Copy out, word for word, the rows below from the line containing "This screenshot has width=1980, height=1132." up to and including the line containing "pyautogui.click(x=651, y=894)". Leave the pictures out of your answer.

> [MATERIAL SUPPLIED]
☆ ☆ ☆ ☆ ☆ ☆ ☆
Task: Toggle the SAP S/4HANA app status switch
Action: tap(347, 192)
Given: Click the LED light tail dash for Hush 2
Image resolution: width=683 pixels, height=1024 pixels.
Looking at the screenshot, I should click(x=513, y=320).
☆ ☆ ☆ ☆ ☆ ☆ ☆
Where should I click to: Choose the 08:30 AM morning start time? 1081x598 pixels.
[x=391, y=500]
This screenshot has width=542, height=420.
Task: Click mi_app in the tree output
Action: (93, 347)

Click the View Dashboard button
☆ ☆ ☆ ☆ ☆ ☆ ☆
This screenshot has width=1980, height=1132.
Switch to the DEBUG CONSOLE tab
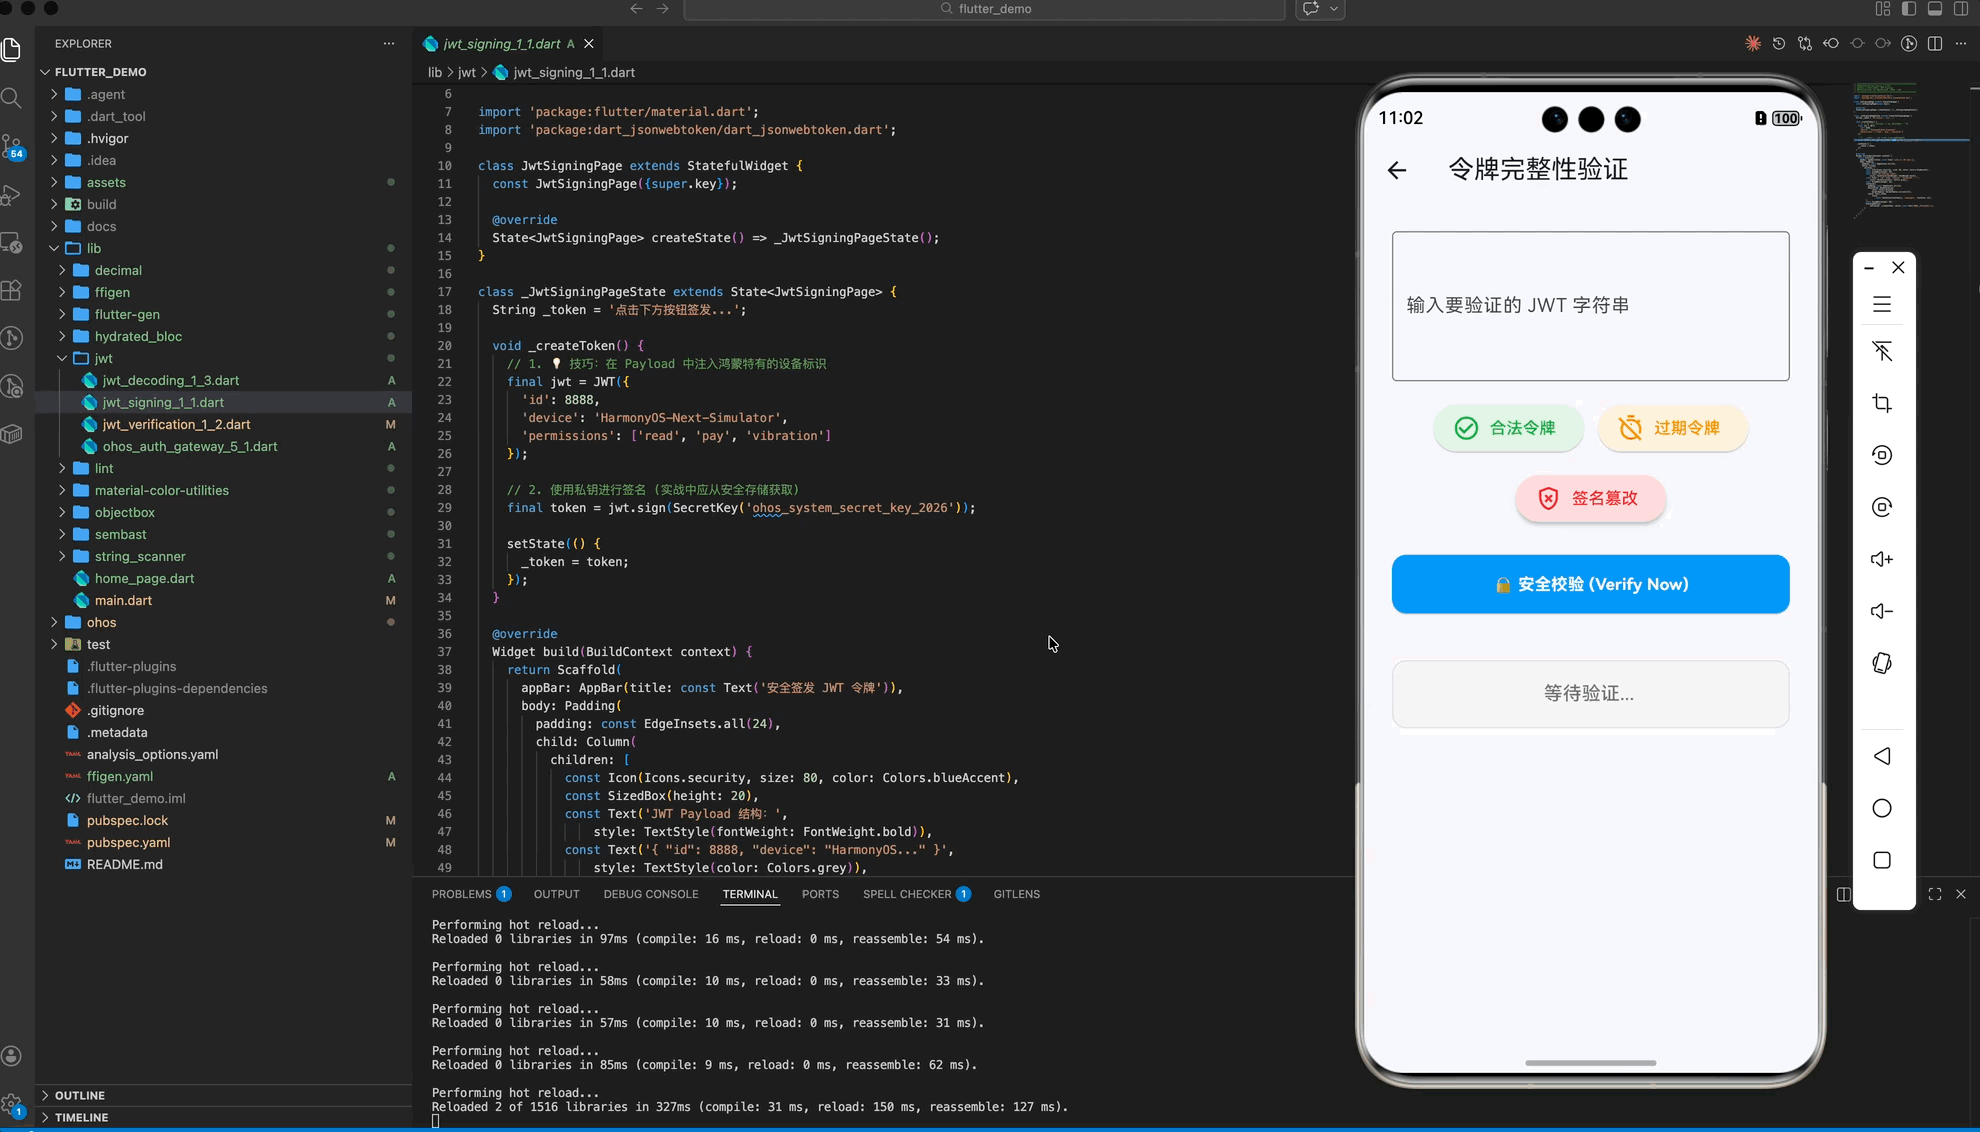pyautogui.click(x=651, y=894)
☆ ☆ ☆ ☆ ☆ ☆ ☆
> [OUTPUT FOR THIS EXERCISE]
This screenshot has width=1980, height=1132.
Switch to the DEBUG CONSOLE tab
pyautogui.click(x=651, y=894)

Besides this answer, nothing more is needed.